Material from Kid A, Amnesiac and Hail To The Thief is arguably more inventive, but it’s the early material for which Radiohead will rightly be remembered.

BRYAN ADAMS

11
Polydor
Every self-respecting red-blooded man (and many a self-respecting women) should have Bryan Adams’ 1984 album Reckless in their collection. Big ol’ stadium fillers like Run To You and Summer Of ’69 loaded with earnest, tub-thumping North American working class values. Twenty-four years later he’s returned to that core song-writing style (which somewhat disappeared in recent albums) on this, his eleventh LP. Lots of lighter-waving anthems for chaps in check shirts who drive combine harvesters the size of small office blocks across vast expanses of genetically-modified maize. Nowt wrong with that, of course, and he carries it off with some aplomb. Tonight We Have The Stars is a decent start, all fuzzy guitars, organ and tales of drinkin’ on Tuesdays, complete with that raspy voice. There’s a strain of romantic tosh on the country-tinged acoustic Mysterious Ways and Somethin’ To Believe, which pushes the ‘epic’ button. It’s all a load of clichéd rubbish, and it’s no Reckless, but it’s fun all the same.


GAVIN ROSSDALE

Wanderlust
Interscope
More famous for turning up in the pages of Heat magazine, running after his better-known missus, Gwen Stefani, British singer Rossdale is a very successful artiste in his own right.
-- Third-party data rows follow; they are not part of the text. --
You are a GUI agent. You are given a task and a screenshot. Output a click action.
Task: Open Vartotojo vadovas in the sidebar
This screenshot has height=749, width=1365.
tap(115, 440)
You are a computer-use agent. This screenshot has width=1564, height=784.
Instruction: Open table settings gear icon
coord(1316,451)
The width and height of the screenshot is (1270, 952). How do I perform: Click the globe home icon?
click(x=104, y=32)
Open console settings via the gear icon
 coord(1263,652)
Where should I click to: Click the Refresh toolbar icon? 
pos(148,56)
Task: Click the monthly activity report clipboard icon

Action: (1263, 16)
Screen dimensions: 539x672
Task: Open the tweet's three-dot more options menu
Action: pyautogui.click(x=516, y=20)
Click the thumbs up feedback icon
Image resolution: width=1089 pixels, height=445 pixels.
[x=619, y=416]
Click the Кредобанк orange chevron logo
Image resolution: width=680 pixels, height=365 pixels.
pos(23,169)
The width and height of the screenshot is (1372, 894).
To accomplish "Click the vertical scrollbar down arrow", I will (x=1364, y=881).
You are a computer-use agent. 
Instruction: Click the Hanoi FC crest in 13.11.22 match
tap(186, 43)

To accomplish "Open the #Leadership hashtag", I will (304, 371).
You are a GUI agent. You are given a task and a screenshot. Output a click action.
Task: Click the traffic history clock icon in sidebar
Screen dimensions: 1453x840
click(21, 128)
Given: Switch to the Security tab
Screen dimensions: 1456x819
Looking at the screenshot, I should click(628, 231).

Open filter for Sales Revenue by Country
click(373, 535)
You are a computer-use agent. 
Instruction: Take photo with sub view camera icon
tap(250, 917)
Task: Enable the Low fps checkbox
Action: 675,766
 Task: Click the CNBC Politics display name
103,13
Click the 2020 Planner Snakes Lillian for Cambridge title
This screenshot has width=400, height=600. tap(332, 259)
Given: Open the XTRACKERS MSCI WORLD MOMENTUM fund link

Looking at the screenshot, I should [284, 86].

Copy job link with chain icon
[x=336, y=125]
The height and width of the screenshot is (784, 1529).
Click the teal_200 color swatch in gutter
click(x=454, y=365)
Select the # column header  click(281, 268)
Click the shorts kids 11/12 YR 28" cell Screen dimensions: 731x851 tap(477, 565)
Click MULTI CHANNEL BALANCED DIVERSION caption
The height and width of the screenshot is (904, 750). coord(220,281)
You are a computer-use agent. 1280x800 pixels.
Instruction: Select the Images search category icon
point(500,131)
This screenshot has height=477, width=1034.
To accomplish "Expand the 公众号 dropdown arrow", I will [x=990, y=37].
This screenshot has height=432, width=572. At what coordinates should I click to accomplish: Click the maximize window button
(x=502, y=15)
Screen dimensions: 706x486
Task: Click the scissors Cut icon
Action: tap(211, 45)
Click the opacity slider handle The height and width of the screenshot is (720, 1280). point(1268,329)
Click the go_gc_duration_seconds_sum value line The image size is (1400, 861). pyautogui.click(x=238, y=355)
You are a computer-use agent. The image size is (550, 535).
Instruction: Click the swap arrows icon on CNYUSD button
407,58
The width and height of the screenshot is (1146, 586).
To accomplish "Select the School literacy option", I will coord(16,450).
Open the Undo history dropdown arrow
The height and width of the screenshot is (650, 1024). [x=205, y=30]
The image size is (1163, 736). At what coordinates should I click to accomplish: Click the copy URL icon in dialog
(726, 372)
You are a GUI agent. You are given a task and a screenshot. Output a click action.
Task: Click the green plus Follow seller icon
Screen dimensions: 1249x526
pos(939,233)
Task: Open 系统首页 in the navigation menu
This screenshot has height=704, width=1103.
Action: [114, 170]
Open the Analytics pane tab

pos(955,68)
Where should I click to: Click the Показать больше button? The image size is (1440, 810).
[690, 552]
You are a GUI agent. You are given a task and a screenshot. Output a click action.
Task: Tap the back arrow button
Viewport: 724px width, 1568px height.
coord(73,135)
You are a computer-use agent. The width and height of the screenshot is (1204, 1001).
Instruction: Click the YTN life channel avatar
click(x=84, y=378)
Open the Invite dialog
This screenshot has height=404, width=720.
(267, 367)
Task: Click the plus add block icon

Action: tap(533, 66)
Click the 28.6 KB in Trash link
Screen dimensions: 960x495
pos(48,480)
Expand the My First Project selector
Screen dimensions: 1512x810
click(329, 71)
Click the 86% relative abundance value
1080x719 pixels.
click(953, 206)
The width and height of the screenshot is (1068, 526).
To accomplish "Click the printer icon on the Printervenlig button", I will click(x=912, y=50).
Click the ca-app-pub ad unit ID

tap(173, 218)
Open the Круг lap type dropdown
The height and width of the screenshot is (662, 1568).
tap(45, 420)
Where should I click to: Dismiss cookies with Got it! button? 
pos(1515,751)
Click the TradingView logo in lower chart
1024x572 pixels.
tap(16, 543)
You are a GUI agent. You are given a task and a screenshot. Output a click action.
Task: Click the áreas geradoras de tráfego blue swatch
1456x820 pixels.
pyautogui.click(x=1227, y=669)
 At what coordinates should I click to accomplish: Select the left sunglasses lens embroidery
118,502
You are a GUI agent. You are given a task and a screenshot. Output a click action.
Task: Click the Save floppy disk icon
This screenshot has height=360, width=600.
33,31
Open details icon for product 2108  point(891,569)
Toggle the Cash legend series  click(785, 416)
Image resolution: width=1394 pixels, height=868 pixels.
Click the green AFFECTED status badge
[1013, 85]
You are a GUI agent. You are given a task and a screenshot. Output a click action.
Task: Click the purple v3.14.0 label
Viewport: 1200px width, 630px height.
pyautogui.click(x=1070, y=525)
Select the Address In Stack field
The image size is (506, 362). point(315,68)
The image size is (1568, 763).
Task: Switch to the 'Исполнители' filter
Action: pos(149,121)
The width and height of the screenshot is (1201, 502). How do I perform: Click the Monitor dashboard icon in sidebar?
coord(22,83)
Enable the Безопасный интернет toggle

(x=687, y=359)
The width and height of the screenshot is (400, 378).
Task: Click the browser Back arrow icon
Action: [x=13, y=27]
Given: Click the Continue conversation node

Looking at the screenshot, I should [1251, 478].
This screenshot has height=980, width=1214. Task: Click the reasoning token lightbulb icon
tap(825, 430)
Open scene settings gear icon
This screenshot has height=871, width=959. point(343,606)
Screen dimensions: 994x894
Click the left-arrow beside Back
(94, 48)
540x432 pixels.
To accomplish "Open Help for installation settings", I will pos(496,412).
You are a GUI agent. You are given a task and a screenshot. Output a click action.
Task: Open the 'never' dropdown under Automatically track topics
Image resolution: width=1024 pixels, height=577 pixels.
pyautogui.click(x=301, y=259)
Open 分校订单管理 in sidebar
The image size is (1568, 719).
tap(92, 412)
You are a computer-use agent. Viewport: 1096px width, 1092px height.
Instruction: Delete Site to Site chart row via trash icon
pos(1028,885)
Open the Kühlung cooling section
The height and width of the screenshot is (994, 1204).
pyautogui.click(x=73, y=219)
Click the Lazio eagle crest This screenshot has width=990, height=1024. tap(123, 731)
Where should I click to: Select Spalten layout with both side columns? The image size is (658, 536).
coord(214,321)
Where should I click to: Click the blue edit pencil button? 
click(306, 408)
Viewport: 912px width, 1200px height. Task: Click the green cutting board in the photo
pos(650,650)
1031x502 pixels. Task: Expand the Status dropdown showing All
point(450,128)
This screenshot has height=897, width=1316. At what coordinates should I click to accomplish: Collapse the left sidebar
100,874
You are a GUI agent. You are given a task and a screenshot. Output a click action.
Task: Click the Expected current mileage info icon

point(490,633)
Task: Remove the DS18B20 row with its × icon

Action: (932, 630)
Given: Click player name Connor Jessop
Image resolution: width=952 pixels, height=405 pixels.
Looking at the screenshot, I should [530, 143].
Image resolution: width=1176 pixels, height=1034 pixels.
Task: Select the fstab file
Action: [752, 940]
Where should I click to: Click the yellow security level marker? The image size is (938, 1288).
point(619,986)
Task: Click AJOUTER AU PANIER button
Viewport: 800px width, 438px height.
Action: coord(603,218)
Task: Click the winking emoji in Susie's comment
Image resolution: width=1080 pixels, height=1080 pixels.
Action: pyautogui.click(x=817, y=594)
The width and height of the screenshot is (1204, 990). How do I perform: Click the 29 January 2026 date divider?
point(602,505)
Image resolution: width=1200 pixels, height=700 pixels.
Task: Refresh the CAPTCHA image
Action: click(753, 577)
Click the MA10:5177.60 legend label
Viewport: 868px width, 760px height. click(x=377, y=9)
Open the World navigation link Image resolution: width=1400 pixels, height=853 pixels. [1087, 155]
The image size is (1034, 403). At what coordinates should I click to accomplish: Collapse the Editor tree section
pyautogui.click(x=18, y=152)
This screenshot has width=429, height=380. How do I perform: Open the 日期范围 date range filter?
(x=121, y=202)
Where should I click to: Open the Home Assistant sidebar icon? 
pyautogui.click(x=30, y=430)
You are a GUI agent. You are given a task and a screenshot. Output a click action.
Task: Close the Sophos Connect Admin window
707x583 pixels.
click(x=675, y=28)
His band, Bush (named after Shepherd’s, rather than a lady’s foofoo), came to prominence in 1994 on the coat-tails of grunge. Despite being critically mauled for the next decade, they sold a few million records and did very well, thank you very much. Now Rossdale is back on his own, presumably after getting bored counting his ‘green’. That rusty-nail voice is still in full effect, but while there’s still a demonstrable knack for writing catchy tunes, it sounds like the bastard child of Bryan Adams and woeful rock cretins Nickelback. “Forever May You Run,” he sings, and good lord I hope he does. Awful.


FUTUREHEADS

This Is Not The World
Nul Records
These Mackams are probably best known for their very effective, spiky cover of Kate Bush’s Hounds Of Love, but they’ve got a lot more to offer. Definitely one of the better bands to come along in the aftermath of The Libertines, they have an element of class that indicates some longevity. This third album is packed with really good pop tunes that recall many a new wave band – Talking Heads, Squeeze, Gang Of Four, Devo and XTC. There’s punchy punk pop in the form of lead track The Beginning Of The Twist, teen-friendly indie pogo like Radio Heart and riffy rock like Broke Up The Time. Ross Millard’s vocals are pretty monotonous in style, but get over that and this becomes a really good album that stands up very well against British indie rock at the moment.


INFADELS
Universe In Reverse
Wall Of Sound
Melding dance, stadium rock, indie and electroclash, this second album from London’s Infadels positions them aside from the pure dance background of both their first album and their label. It’s produced by Killing Joke’s Youth and he’s nailed the rougher-edged sound the band has developed. There are some great, almost epic tracks here such as Play Blind, with a dark atmosphere in its swirling keyboards and minor key chorus. Then there’s the stadium dance-indie of Million Pieces, and the techno rock of Code 1. Universe In Reverse is a fun, impressive curveball from the left field.